And companies are most certainly not in it for the long term. I admit, it would be more logical for them to be, but they're largely controlled by stockholders, who just want to get profits up as much as possible and then run off with their money. American corporations rarely look past the next quarter, it's kind of a well-known fact about them. I don't know how exactly I can prove this without making it look like opinion, but here's an attempt:

"1,000 largest U.S. companies employed a variety of short-term tactics to boost their collective working capital by $100 billion in the last quarter of 2006..."
http://www.directorship.com...

The slow growth means they're not making any long term progress. They make a lot of profit one quarter and lose it the next. You don't see a short growthburst because those fluctuations take place over months, not years.

My point with Enron was that people were looking to make all the profit they could at any cost. But I admit it wasn't the best example.

And the recall issue. I never said they knew there was lead in the toys. What I did say was that they were willing to take the risk, knowing fully well that the people they were outsourcing to were likely to have pretty iffy quality. The fact that they didn't test these toys for lead beforehand, especially knowing the companies that they were outsourcing to suggests that they were just turning a blind eye because they could make more profit that way.

And you'd be surprised. Mattel's stock only went down about 10% after the recalls, and now it's going back up. They're still going strong and making plenty of profit, so there's no reason for them to disband.

The goods aren't worth nearly the amount of money consumers pay for them. There's something like a 300% markup on everything. And good luck buying food with a $100 television. Besides, the products people buy devalue very quickly while money does not.

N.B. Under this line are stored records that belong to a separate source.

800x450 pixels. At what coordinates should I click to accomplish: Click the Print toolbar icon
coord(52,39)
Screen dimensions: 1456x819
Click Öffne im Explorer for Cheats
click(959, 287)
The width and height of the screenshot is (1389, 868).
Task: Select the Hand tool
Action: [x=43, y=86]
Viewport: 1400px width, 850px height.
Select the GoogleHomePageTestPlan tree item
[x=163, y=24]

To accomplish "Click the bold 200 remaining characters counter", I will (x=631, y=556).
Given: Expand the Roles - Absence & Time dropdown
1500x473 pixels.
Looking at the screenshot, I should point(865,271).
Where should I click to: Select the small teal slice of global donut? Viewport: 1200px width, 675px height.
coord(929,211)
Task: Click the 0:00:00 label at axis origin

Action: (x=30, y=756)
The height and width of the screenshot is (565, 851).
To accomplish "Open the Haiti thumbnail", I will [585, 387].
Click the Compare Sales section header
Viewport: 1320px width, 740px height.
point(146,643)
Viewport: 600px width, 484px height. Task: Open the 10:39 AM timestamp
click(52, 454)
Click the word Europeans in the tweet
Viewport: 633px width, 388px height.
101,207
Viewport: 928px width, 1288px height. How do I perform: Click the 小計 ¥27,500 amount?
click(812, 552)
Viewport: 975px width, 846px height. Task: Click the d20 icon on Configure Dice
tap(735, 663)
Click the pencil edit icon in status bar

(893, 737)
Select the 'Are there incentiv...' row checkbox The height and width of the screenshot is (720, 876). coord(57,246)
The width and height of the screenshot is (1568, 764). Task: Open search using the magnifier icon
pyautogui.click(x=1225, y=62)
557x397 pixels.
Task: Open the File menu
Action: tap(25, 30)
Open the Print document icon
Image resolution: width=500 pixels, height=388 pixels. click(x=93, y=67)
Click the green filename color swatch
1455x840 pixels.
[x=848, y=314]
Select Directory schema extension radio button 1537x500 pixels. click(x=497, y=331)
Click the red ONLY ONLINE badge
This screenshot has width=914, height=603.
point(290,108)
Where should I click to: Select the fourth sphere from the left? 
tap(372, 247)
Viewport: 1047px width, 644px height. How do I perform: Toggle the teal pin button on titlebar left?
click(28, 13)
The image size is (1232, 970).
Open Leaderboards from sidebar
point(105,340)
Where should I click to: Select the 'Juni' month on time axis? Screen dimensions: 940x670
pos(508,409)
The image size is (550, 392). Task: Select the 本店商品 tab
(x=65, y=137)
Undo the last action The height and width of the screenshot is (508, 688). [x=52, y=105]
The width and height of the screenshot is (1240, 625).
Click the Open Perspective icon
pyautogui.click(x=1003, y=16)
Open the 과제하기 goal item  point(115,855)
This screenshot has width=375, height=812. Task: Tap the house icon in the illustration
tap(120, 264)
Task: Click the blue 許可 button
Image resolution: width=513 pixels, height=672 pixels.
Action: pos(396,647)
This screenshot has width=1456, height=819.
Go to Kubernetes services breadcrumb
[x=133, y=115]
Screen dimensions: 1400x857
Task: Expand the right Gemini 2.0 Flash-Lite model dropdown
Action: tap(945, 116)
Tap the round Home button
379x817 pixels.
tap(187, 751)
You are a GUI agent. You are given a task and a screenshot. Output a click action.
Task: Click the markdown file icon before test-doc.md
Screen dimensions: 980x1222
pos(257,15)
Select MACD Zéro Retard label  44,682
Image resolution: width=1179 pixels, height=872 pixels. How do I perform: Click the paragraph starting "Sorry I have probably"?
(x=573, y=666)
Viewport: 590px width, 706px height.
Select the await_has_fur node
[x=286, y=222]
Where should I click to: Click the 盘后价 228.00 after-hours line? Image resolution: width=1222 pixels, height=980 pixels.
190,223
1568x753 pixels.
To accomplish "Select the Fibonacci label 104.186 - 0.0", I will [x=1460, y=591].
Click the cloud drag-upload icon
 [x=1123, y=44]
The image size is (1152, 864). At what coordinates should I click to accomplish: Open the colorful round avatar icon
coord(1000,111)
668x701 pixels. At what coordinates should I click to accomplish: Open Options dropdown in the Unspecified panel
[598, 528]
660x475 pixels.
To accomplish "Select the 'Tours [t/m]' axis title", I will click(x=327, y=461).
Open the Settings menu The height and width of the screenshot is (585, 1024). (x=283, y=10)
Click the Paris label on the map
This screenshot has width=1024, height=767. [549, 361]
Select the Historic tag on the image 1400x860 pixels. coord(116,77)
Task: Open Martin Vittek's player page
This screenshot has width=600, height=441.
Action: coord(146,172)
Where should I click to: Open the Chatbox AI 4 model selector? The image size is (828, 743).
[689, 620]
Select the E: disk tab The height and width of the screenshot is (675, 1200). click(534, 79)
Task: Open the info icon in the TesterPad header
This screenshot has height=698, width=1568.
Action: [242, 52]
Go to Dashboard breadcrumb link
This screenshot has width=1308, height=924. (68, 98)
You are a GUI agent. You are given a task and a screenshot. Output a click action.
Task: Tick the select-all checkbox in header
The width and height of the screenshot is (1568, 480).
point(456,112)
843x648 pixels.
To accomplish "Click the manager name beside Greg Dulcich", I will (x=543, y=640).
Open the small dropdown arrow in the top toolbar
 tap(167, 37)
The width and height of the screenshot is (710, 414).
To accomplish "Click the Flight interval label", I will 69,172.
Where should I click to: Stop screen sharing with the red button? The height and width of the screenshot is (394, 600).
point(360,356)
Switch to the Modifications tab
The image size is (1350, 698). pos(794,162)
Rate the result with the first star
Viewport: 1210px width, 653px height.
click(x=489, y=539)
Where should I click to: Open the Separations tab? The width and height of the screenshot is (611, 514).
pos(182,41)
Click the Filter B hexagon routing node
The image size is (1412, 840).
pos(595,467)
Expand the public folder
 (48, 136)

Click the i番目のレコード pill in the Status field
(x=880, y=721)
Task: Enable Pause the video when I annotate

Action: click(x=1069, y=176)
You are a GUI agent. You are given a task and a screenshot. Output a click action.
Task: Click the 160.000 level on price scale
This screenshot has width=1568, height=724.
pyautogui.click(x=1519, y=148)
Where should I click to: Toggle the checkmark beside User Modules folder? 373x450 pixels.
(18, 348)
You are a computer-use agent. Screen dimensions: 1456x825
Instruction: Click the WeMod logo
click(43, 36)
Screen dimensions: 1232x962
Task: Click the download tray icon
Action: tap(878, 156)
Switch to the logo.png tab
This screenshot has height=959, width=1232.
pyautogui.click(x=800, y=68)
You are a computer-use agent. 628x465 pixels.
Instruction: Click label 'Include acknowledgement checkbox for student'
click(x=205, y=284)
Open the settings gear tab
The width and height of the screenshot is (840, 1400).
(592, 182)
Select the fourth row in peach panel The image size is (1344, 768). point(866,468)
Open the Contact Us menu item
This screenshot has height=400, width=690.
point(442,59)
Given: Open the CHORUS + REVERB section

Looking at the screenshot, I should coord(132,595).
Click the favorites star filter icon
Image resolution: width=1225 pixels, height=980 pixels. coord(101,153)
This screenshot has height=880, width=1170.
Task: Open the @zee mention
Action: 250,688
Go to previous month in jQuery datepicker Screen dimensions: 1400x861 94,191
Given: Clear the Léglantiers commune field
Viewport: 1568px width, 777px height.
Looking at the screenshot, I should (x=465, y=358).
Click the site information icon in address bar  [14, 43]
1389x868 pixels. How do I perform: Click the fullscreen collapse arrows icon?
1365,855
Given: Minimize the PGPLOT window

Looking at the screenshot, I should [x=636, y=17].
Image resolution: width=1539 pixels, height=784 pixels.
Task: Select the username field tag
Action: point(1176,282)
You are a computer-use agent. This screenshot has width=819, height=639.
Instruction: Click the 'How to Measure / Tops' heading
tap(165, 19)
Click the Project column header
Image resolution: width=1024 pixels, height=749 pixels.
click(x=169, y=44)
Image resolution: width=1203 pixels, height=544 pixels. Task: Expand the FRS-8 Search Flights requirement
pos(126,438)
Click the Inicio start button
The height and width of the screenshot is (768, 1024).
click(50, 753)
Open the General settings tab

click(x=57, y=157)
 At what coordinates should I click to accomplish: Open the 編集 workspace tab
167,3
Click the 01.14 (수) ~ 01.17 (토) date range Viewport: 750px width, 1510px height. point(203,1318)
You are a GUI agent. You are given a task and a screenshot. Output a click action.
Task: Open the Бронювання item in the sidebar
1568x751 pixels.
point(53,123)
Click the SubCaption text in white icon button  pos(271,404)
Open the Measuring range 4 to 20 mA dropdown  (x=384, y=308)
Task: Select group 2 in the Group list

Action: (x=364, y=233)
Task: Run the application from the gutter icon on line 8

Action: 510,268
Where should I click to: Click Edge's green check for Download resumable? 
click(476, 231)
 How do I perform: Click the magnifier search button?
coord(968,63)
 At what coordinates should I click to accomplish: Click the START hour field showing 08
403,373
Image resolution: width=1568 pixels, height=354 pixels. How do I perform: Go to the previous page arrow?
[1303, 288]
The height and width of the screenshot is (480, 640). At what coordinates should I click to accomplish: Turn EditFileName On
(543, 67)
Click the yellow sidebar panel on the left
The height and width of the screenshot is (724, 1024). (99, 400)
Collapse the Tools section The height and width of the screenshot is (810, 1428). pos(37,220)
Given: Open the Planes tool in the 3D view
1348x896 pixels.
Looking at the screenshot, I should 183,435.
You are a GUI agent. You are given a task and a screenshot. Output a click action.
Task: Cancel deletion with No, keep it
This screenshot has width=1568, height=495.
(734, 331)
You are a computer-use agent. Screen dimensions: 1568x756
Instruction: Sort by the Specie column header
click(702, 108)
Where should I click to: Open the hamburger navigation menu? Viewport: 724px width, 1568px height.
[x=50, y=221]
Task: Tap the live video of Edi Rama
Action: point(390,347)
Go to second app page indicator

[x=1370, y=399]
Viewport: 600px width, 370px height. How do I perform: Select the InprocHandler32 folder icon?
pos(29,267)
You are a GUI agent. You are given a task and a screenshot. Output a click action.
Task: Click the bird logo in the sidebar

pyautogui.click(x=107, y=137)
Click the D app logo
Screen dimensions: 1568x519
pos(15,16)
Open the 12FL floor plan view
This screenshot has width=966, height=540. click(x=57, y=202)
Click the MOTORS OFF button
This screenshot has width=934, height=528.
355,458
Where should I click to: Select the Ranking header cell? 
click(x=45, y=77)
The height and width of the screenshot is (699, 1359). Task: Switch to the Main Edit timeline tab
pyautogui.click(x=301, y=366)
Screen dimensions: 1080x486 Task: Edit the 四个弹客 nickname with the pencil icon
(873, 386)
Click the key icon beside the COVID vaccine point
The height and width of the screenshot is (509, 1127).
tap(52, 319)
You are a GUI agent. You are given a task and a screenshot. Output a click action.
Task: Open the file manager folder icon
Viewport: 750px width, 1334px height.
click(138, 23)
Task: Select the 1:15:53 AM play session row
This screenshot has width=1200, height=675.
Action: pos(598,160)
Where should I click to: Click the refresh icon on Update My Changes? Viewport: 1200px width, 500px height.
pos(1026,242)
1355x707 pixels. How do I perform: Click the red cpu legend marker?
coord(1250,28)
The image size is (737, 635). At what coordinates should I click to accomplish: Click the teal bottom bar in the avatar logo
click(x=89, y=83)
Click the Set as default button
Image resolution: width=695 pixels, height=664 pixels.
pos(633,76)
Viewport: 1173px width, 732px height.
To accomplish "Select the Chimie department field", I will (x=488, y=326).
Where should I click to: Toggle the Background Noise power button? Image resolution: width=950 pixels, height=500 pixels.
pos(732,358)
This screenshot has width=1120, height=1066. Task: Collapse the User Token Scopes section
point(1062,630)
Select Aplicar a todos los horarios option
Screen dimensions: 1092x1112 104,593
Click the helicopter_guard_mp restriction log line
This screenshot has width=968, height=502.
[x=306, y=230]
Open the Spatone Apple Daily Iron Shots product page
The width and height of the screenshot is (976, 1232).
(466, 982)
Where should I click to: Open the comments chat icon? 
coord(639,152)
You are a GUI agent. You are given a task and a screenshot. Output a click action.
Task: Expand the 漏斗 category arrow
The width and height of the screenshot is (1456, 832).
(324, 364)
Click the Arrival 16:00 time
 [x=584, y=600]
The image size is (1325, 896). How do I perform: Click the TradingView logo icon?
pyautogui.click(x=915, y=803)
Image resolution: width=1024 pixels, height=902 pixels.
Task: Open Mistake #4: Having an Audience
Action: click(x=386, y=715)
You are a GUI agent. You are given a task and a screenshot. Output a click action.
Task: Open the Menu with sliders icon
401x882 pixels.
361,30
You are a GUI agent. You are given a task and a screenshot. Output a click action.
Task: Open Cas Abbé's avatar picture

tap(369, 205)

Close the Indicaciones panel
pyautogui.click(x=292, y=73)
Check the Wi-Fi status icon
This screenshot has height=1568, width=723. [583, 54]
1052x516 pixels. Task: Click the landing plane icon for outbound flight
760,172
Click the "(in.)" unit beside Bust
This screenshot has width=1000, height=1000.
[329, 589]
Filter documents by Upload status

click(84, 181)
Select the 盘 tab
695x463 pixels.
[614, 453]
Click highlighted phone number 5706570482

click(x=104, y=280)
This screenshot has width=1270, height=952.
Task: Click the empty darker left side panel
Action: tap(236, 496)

More importantly, the trade deficit results in the devaluing of American currency, so we have much less buying power among other countries. If you look at the world economy, we're losing wealth. Because of the trade deficit.

And the idea of foreign countries investing in American companies isn't very good either. It drives up the costs of stock and gives us less control over our own companies. And what good are puppet companies that are controlled by foreign companies and produce in foreign countries?

"Also note that the distinction between capital and consumer goods can be as narrow as who buys them."

The point is, though, that these products are going to companies. So when we no longer are building factories overseas, then the market for these goods will dry up. In fact, the distinction is a made a little more scary for this reason. We produce things to sell to companies, but can't seem to sell the same products to citizens. And if we can't sell the products to citizens now, what makes you think we'll be able to once the factories don't need them?

Okay, I didn't really define wealth before, so now I'll define it properly: It's the worth of the currency as defined by the exchange rate and the combined worth of anything you can sell, namely resources or goods. While workers and companies are certainly sources of wealth, in terms of concrete wealth they're not worth any more than the money, resources and goods they currently own. You can't pay off a debt with work in a world economy.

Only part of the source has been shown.